The theories behind the tools applied so successfully at BASF are nothing new. They were developed by a couple of mathematicians during World War II who were perfecting an anti-aircraft shell and didn't have time to run a lot of tests. In traditional tests, researchers change one factor at a time and run every possible combination. Using DOE, one follows a carefully designed series of experiments and can study a much larger number of factors and also gather some information about interactions among factors. With four variables, to test every possible combination one variable at a time would require 16 experiments. Using a statistical screening design, one can evaluate up to 15 variables with the same number of experiments.
"The designs lay out the series or recipes, such that there are built-in statistical efficiencies. That is the key to any kind of statistically designed experimentation," says Kerry Stone, an account director with QualPro, a Knoxville, Tenn.-based consulting firm specializing in such techniques.
On the project at BASF, the team tested 13 factors in the initial test, requiring 16 experiments, which the team doubled to 32 so that analysis would be based on the best possible data. Conducted in concert with the plant's ongoing production, this first experimental phase took a full two months to complete.
The project team reports that management commitment and faith in the effort were critical at this stage. Many DOE projects fail in fact because they lack such support. They also fail because the processes being testing are not stable. To set the stage for success, QualPro advocates an eight-step process, where actual experimentation is the final step.
"You have to try to get the system as stable as you can so that you can see any variable changes above the baseline," says Merritt Sink, process development quality assurance manager for BASF. Sink notes that every system is different and requires a different level of stability, and that the accuracy of measurement systems is critical.
"Does the meter pump what it says? Are you really getting the concentration and the quantity that you think you are?"
These questions should be familiar to Six Sigma practitioners, who typically begin their improvement projects by evaluating the capability of monitoring systems, and who also apply DOE methods to tackle particularly difficult problems. One of the differences at BASF is that such projects aren't directed from the top down by a few highly trained black belts but follow an empowered team-based approach.
"We want to run a leaner ship here, but still get the advantage of using experimental tools," says Sink. "We feel like the tools are great, but we can train our people to use them effectively."
In the experimental phase this bottom-up approach has proven to be particularly valuable because it involves everyone in the search for possible solutions. During the brainstorming process, QualPro makes a particular point of calling on people with a diversity of expertise.

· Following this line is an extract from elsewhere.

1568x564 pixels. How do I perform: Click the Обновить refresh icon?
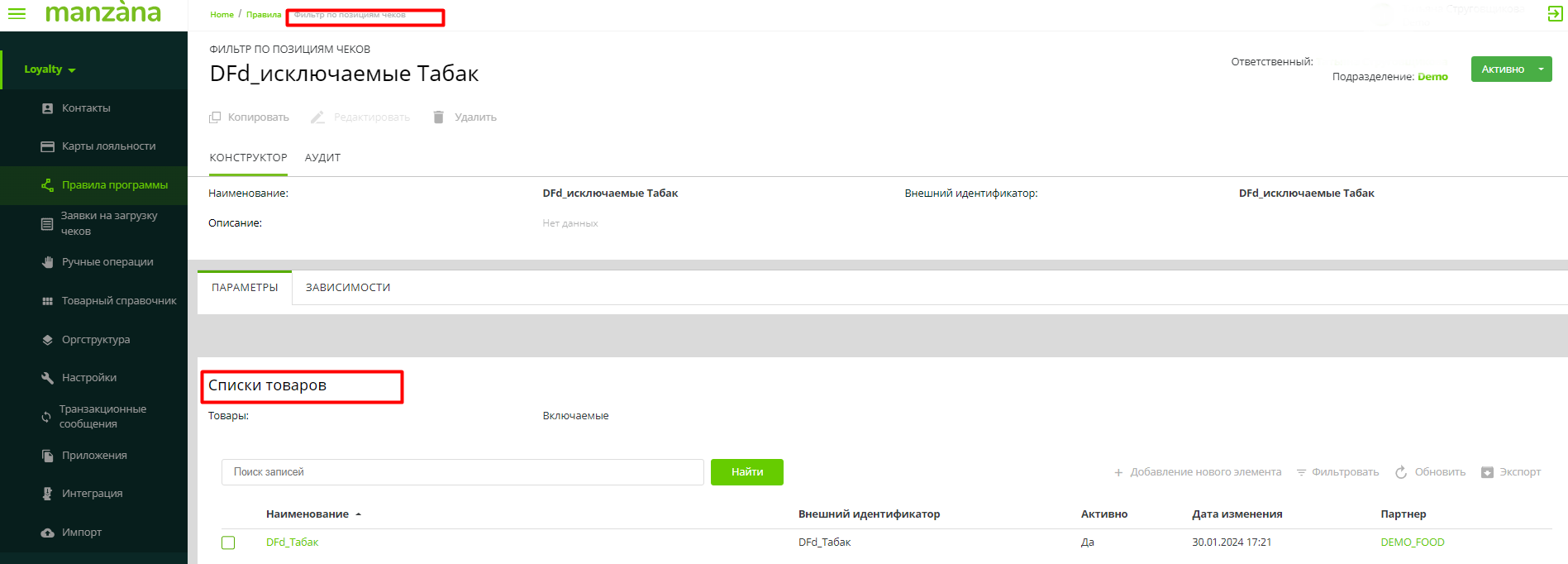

"I want the Ph.D. chemical engineer, plus the supervisor who has 25 years experience, plus the operator who has 20 years experience, and the operator who has only been there six months," states Stone. He observes that those with the most experience and knowledge are often the most ingrained in thinking that there is only one way a job or process can be done.
Looking at the results from more than 11,000 experiments during 20 years -- ranging from process industries such as chemical and paper producers to discrete manufacturers, sales operations, telemarketing and even cover designs for the National Enquirer -- QualPro has found that 53% of the ideas it tests don't have a significant impact, 22% of ideas actually make a process worse, and about 25% improve it. And there's no correlation between where the good ideas come from and job title.
"Our thinking is, 'Let's do a screening experiment and take the bias out,' " says Stone. "Let the data tell us which variables matter and which don't."
Once the factors that improve a process have been identified, additional refining experiments are necessary to confirm the results, further evaluate potential interactions, and establish linearity for the variables. QualPro's Stone offers an example of crop yield versus the amount a farmer waters. Increasing water, similar to increasing the temperature in a chemical reaction, will typically boost yield, but there's a point where too much water has a negative effect and brings the yield curve down.
BASF has been conducting these types of experiments in Freeport since the early 1990s. When asked why BASF still needs to bring in a consultant after so many years, Sink says that experience is extremely important on these types of projects, and the targeted savings are significant enough that the cost is not hard to justify. At BASF, QualPro helps the project teams lay out the experimental designs and offers additional assistance when combinatorial effects -- where several factors that don't have much effect individually but a huge impact together -- have to be sorted.
"In a manufacturing world it's hard to organize and run these experiments," says Sink. And he welcomes all the help he can get.